Stored dataset items
^^^^^^^^^^^^^^^^
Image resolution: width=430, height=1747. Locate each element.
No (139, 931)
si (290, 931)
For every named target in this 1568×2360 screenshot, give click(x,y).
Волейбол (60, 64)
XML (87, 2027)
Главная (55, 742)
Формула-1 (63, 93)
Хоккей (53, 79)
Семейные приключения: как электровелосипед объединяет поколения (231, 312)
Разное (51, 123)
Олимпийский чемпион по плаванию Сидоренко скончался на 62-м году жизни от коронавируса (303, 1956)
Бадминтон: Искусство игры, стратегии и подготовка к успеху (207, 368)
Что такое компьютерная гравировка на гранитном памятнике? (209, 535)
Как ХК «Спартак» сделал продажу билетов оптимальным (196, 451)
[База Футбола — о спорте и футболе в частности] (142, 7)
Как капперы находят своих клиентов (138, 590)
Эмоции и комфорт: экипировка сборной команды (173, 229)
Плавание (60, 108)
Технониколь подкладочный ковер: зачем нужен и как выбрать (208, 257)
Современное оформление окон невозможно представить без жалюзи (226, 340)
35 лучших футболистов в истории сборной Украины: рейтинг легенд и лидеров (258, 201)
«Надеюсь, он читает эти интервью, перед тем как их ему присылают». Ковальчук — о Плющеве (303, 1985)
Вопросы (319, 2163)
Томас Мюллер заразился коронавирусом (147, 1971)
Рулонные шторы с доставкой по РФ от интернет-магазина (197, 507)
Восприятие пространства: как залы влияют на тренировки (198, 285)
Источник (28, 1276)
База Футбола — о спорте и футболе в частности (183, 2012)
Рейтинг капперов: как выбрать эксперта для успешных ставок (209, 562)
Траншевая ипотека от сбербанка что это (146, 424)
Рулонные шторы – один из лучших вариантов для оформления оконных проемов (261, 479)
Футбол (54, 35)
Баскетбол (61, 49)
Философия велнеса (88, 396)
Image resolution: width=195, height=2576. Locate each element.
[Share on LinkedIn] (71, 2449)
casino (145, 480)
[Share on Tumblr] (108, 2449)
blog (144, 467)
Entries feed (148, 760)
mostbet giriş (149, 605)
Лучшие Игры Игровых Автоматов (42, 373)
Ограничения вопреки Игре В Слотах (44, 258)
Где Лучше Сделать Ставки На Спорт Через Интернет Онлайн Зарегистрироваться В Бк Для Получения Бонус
^^^^^^^^^^^^^^^^
WHAT NEEDS TO BE DONE: Print all the data exactly as shown above.

WRITTEN RESPONSE:
Image resolution: width=430, height=1747. Locate each element.
No (139, 931)
si (290, 931)
For every named target in this 1568×2360 screenshot, give click(x,y).
Волейбол (60, 64)
XML (87, 2027)
Главная (55, 742)
Формула-1 (63, 93)
Хоккей (53, 79)
Семейные приключения: как электровелосипед объединяет поколения (231, 312)
Разное (51, 123)
Олимпийский чемпион по плаванию Сидоренко скончался на 62-м году жизни от коронавируса (303, 1956)
Бадминтон: Искусство игры, стратегии и подготовка к успеху (207, 368)
Что такое компьютерная гравировка на гранитном памятнике? (209, 535)
Как ХК «Спартак» сделал продажу билетов оптимальным (196, 451)
[База Футбола — о спорте и футболе в частности] (142, 7)
Как капперы находят своих клиентов (138, 590)
Эмоции и комфорт: экипировка сборной команды (173, 229)
Плавание (60, 108)
Технониколь подкладочный ковер: зачем нужен и как выбрать (208, 257)
Современное оформление окон невозможно представить без жалюзи (226, 340)
35 лучших футболистов в истории сборной Украины: рейтинг легенд и лидеров (258, 201)
«Надеюсь, он читает эти интервью, перед тем как их ему присылают». Ковальчук — о Плющеве (303, 1985)
Вопросы (319, 2163)
Томас Мюллер заразился коронавирусом (147, 1971)
Рулонные шторы с доставкой по РФ от интернет-магазина (197, 507)
Восприятие пространства: как залы влияют на тренировки (198, 285)
Источник (28, 1276)
База Футбола — о спорте и футболе в частности (183, 2012)
Рейтинг капперов: как выбрать эксперта для успешных ставок (209, 562)
Траншевая ипотека от сбербанка что это (146, 424)
Рулонные шторы – один из лучших вариантов для оформления оконных проемов (261, 479)
Футбол (54, 35)
Баскетбол (61, 49)
Философия велнеса (88, 396)
Image resolution: width=195, height=2576. Locate each element.
[Share on LinkedIn] (71, 2449)
casino (145, 480)
[Share on Tumblr] (108, 2449)
blog (144, 467)
Entries feed (148, 760)
mostbet giriş (149, 605)
Лучшие Игры Игровых Автоматов (42, 373)
Ограничения вопреки Игре В Слотах (44, 258)
Где Лучше Сделать Ставки На Спорт Через Интернет Онлайн Зарегистрироваться В Бк Для Получения Бонус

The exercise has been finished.